15/06/2018 09:28 BST | Updated 15/06/2018 10:23 BST

Men With Absent Dads Share What Father's Day Means To Them

'I treasure the time I spend with my family as I know first hand how quickly loved ones can be taken away from you.'

For many, Father’s Day is a time for homemade cards, cuddles and maybe, just maybe, free reign of the television remote. But across the UK, this Sunday will have extra poignance for men who know how hard it can be not to have a dad around.

HuffPost UK spoke to four dads who had absent fathers during childhood, be that due to bereavement or family separation, about what Father’s Day means to them now that they’re parents.

Stuart Anderson
Stuart Anderson. 

Stuart Anderson, 35, from Newcastle upon Tyne, lost his father in a car accident three days after his first birthday. “My mother still recalls the stories about me constantly asking for ‘daddy’ and walking around our home looking for him,” he says, which was incredibly hard as she was dealing with her own loss. 

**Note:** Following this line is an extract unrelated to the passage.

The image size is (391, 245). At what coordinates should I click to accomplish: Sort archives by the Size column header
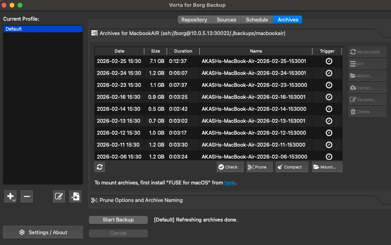pyautogui.click(x=155, y=51)
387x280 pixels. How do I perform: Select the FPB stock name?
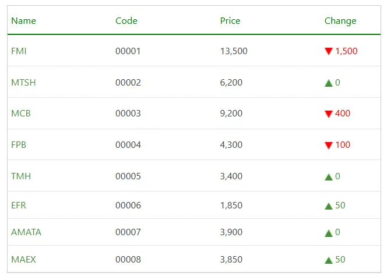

As a child, Stuart always associated Father’s Day with sadness; he and his mum marked the date each year by visiting the crematorium to lay flowers. But in 2014, he learned his first child was due to be born on Father’s Day, which suddenly gave the day new meaning. “As it turns out he was a few days overdue,” he says. 

Father’s Day is still filled with a mixture of emotions, it means more to him now as a parent. “I treasure the time I spend with my family, and as I know first hand how quickly loved ones can be taken away from you.”

The dad-of-two has recently set up his own cycling business and so unavoidably will be working this Sunday, but he plans to spend another day making special memories with his little ones.

Han-Son Lee
Han-Son Lee.

Han-Son Lee, 34, from parenting website DaddiLife, says since becoming a father himself, he learned to appreciate his mother more because she took on the roles of “tough dad and tough mother in equal measure” after his parents separated. 

“In my very young years I would have some questions about why I didn’t get to experience a Father’s Day, but this feeling wore thinner and thinner as I grew,” the dad, from London, says. “I felt more emotion about why my father wasn’t paying his upkeep and child support. In some ways each Father’s Day reminded me of that.”

The experience of having an absent father has made him determined to “be the father [he] never had” to his own son. “It’s probably something I’ve been ready for for 30 years,” he jokes. “Honestly, Father’s Day itself doesn’t mean much, but I do cherish special family moments together with my son and family. In this busier world, there are too few of them, and spending some proper family time together is all I need.”

Dominic Murray
Dominic Murray.

Like Han-Son, Dominic Murray, 42, from Nottingham, doesn’t recall Father’s Day being “much of an issue” growing up. The writer at parenting website Don’t Believe The Hype describes his own father as an “intermittent figure” during his childhood. This distant relationship made him determined to spend as much time with his own two children as possible. “My children get to grow up knowing that they have a dad, not just a father,” he says.

Dominic usually receives a card, loads of hugs and (maybe) breakfast on Father’s Day, but says the family treat it largely as “just another day”. “I am happy for them to take me for granted, to moan when I’m not being fair (in their eyes), to drag me to the park when I don’t feel like kicking another football, or to want me to read yet another story at bedtime,” he says. “That means they’ll never have to wonder who their father is and why he doesn’t want to spend time with his children. So in that respect, every day is Father’s Day. But I only get the official card once a year.” 

Gram
Gram Trelford-Davies. 

Gram Trelford-Davies, 41, also a writer at Don’t Believe The Hype, spent many happy Father’s Days with his dad before he died a few weeks before his 16th birthday. 

“The first couple of Fathers’ Days without him were brutal and raw, before indifference set in,” the dad-of-two recalls.“To be quite frank, for over twenty years, Father’s Day meant literally nothing to me at all; I neither had a father nor was one myself.” 

But when he became a dad to twins in his late thirties, Gram had a change of heart. “I was woken by the little wrigglers on my first Father’s Day, clad in matching onesies my wife had printed, proclaiming ‘Happy 1st Father’s Day Daddy!’,” he says. “The penny dropped in that moment, and I realised, it’s quite nice to get a bit of recognition for the backbreaking work we do as parents, isn’t it? It’s nice to know someone’s put some thought into showing you how much you are appreciated.”